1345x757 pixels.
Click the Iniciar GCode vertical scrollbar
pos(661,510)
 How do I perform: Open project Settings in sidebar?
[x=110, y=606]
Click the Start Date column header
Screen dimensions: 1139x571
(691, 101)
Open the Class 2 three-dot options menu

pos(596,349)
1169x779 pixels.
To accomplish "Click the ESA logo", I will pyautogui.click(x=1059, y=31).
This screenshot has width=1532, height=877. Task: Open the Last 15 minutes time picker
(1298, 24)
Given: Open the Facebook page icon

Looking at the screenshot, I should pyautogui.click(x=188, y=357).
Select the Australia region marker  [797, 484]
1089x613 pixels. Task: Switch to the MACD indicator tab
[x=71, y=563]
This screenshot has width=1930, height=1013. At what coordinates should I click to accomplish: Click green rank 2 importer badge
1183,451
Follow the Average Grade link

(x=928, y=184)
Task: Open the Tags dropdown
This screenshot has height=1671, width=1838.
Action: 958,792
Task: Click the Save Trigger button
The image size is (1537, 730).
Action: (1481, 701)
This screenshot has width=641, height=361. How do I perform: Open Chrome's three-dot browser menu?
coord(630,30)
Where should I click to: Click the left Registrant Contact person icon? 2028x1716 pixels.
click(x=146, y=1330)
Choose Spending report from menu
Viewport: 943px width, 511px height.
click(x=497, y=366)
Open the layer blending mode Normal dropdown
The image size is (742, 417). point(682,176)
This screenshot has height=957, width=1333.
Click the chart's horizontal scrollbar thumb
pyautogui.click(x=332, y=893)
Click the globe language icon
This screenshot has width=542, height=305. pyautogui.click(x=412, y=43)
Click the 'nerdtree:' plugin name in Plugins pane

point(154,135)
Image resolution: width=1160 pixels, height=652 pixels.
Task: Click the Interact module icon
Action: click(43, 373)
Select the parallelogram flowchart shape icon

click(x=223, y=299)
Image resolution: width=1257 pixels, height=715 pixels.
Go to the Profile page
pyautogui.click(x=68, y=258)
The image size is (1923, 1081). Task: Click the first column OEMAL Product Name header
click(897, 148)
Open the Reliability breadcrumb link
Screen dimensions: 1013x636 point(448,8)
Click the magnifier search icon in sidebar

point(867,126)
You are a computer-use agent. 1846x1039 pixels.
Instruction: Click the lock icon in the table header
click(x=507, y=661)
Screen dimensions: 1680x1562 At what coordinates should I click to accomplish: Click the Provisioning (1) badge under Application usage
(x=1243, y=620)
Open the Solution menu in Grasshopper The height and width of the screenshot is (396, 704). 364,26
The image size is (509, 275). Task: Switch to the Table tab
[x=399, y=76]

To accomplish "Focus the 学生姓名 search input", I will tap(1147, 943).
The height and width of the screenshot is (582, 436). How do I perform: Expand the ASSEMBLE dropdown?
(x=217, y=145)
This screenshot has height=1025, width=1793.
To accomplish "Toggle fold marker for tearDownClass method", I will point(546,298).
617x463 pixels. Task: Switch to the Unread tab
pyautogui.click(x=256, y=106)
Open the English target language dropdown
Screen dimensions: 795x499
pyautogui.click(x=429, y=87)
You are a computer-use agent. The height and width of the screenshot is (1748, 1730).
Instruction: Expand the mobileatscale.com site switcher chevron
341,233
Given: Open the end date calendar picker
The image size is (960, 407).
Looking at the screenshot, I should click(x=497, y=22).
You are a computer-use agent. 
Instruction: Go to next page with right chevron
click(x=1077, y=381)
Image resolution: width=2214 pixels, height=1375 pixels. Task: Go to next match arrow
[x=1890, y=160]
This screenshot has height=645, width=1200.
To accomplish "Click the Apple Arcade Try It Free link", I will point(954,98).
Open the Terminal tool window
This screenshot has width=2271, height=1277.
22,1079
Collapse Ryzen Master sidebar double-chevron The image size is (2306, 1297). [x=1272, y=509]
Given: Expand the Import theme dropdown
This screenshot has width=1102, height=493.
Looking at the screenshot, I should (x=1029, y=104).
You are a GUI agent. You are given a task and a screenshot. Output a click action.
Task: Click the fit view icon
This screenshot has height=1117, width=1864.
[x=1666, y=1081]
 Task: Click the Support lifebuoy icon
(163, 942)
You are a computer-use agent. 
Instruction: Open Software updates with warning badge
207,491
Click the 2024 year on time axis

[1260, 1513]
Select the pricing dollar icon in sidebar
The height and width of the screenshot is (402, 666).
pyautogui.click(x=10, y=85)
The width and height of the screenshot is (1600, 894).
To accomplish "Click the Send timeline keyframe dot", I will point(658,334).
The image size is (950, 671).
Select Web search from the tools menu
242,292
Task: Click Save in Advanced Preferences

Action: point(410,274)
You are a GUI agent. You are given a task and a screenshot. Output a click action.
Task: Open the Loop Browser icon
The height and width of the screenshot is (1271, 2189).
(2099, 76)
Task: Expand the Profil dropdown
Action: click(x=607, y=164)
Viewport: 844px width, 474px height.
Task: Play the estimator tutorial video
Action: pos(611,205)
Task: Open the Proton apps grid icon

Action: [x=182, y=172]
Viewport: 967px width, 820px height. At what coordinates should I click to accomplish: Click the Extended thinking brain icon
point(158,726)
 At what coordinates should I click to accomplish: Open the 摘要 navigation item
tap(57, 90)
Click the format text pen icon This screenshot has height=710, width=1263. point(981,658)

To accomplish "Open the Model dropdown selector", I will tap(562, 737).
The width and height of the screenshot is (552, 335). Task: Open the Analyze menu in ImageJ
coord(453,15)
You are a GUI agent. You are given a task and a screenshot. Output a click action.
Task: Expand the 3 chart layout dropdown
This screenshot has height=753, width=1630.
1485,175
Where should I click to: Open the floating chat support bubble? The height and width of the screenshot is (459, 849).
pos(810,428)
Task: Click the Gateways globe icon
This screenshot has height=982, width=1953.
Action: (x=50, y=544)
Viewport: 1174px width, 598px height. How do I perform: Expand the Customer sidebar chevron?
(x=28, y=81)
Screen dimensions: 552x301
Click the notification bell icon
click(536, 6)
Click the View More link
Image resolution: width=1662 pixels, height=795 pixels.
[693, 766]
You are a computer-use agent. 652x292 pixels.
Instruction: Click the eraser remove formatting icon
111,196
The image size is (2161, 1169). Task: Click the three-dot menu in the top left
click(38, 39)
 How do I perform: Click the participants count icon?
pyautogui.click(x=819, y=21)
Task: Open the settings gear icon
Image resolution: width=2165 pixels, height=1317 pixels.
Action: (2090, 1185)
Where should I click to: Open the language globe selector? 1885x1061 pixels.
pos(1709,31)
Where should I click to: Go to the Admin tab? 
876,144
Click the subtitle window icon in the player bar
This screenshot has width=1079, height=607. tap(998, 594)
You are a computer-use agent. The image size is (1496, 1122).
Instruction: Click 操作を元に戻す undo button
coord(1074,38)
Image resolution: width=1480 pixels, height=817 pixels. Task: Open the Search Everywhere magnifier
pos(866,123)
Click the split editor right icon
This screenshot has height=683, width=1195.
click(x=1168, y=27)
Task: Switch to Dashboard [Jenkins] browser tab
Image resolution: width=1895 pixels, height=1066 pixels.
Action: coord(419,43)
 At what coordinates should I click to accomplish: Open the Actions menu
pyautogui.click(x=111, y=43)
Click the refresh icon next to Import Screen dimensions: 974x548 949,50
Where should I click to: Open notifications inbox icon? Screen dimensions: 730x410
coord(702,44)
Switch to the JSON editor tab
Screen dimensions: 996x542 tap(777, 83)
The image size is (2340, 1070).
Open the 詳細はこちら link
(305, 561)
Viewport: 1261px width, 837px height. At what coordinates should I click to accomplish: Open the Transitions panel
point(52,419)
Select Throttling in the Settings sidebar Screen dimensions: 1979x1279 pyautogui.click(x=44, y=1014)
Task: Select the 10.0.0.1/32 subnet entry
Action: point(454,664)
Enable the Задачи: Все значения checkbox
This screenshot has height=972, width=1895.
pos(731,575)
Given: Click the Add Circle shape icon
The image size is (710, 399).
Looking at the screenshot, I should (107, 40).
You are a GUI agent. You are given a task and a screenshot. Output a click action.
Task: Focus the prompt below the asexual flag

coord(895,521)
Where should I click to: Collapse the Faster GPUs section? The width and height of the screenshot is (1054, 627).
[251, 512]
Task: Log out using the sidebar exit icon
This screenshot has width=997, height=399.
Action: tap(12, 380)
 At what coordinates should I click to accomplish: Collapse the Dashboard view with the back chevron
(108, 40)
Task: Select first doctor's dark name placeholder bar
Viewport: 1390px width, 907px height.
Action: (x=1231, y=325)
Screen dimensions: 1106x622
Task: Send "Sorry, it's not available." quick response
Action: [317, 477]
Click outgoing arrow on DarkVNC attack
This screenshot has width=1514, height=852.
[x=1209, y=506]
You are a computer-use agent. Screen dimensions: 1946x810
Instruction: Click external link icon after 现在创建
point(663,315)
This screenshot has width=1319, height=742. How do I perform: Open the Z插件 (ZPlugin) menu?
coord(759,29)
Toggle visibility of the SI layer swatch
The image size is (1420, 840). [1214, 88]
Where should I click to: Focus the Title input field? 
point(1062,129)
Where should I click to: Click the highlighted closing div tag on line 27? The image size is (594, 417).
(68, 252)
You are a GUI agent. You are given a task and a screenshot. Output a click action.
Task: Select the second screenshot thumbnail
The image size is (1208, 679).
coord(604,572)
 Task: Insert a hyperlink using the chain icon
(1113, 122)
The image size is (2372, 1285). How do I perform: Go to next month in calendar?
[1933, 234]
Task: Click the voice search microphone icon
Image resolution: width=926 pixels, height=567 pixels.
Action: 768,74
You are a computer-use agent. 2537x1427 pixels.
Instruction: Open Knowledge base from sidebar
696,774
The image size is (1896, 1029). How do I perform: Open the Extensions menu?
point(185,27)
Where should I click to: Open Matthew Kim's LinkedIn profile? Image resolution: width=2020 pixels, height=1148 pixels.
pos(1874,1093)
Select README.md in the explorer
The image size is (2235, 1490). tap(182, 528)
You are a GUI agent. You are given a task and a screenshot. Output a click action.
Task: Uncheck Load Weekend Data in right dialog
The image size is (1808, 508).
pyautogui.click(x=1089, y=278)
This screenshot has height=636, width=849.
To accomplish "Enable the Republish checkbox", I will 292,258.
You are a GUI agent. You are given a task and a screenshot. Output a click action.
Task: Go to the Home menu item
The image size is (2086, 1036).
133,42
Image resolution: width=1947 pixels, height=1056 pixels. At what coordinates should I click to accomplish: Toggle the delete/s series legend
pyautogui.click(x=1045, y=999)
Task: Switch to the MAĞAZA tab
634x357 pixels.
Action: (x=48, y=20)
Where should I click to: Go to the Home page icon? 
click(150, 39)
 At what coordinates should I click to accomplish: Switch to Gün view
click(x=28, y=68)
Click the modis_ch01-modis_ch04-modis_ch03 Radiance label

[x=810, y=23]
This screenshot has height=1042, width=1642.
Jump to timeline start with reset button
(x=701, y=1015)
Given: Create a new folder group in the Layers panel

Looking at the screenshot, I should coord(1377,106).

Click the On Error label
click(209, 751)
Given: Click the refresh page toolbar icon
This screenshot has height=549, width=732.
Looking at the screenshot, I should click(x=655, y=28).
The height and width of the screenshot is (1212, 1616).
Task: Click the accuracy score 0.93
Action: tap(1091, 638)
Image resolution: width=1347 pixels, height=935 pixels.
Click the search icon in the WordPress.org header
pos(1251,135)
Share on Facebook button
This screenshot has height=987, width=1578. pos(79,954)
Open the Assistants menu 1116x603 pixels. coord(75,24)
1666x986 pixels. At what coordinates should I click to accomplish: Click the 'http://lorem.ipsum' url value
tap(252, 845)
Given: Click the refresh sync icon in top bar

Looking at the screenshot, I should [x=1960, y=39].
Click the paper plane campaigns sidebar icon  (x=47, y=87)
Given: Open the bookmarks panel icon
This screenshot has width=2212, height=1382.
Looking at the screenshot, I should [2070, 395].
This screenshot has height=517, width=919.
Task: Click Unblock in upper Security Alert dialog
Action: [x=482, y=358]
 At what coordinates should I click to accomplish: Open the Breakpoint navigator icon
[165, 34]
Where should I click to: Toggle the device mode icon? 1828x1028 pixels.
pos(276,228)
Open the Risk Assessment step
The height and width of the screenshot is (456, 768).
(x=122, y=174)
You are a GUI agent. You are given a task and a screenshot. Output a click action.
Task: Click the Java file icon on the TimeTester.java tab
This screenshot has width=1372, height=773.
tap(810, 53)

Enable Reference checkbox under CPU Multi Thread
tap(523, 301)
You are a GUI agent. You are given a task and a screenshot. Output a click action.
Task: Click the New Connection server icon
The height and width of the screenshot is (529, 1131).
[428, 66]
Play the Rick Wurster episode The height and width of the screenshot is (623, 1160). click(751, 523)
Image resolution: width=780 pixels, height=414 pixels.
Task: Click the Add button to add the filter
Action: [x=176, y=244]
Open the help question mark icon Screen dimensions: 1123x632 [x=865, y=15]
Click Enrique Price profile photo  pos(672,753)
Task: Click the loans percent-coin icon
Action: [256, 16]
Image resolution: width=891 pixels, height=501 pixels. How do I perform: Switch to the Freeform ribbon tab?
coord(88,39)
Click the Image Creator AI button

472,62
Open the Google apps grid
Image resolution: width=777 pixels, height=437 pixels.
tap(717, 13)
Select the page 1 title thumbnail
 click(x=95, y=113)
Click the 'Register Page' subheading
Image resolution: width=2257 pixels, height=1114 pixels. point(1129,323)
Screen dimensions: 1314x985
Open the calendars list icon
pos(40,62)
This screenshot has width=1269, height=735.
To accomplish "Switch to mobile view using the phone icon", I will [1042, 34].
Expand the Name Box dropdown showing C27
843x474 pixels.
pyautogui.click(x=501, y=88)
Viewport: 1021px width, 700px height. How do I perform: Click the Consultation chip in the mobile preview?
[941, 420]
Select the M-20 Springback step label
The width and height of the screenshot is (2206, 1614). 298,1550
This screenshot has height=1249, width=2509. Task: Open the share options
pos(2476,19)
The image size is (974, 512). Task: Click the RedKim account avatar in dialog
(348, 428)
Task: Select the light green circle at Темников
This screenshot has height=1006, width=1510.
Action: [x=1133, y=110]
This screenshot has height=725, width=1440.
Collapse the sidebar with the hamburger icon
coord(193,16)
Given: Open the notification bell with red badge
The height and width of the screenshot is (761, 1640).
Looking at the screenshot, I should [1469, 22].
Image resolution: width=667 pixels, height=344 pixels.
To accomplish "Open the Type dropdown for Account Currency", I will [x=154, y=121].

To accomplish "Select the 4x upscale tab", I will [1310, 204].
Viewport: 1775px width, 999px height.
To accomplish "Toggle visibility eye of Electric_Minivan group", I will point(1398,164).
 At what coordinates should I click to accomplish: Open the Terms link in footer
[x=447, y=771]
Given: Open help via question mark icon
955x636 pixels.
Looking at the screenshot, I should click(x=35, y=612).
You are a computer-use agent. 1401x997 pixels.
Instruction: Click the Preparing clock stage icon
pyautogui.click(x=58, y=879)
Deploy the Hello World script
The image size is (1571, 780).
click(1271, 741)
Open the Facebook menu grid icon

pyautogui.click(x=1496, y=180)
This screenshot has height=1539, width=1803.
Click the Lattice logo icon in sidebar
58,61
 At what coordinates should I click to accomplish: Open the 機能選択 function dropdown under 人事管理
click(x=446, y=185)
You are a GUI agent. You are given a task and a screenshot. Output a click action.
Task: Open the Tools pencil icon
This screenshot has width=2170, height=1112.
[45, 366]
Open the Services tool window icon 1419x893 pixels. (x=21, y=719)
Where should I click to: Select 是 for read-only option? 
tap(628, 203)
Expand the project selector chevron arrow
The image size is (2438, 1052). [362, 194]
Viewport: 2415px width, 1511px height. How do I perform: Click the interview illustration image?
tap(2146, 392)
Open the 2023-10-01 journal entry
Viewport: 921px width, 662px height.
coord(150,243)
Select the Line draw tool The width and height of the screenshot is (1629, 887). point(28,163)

□ □ □

From the records above, transcribe without alteration every line from the one with "Choose Spending report from menu" to the one with "This screenshot has height=957, width=1333.", inclusive.

Choose Spending report from menu
Viewport: 943px width, 511px height.
click(x=497, y=366)
Open the layer blending mode Normal dropdown
The image size is (742, 417). point(682,176)
This screenshot has height=957, width=1333.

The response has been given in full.